• **DATA FOR PROCESSING**:
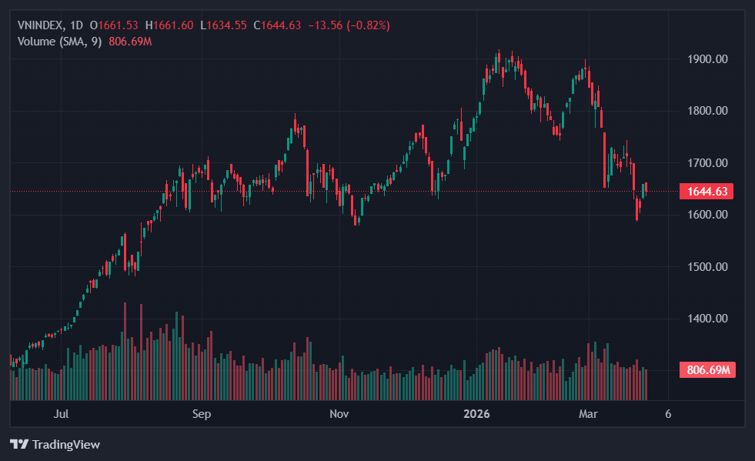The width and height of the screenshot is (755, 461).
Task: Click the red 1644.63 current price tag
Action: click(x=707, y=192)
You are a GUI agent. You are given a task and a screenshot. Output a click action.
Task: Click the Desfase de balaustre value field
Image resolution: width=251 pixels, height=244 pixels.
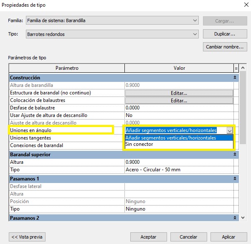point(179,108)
--
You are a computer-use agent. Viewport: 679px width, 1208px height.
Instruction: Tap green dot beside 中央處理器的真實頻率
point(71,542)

• **YOUR INSTRUCTIONS**: If a line in the listing holds the word "agent", copy it out.

• **TASK SOLUTION**:
You are a GUI agent. You are given a task and a screenshot. Output a click action.
You are a computer-use agent. Viewport: 679px width, 1208px height.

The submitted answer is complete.